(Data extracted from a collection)

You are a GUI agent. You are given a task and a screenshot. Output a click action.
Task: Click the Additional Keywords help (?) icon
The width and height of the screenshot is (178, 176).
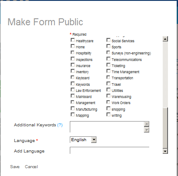[60, 125]
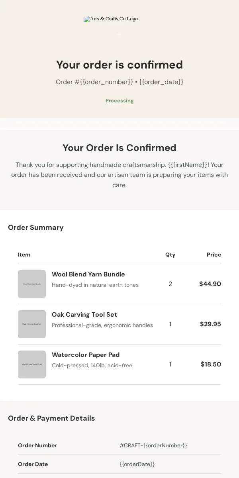
Task: Click the {{orderDate}} placeholder value
Action: (x=137, y=464)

# The task
Only the pictures stay out; the rest of the entries above must be written out exactly.

# Task output
You are a GUI agent. You are given a task and a screenshot. Output a click action.
Task: Click the Additional Keywords help (?) icon
The width and height of the screenshot is (178, 176).
[60, 125]
Task: Click the {{orderDate}} placeholder value
Action: (x=137, y=464)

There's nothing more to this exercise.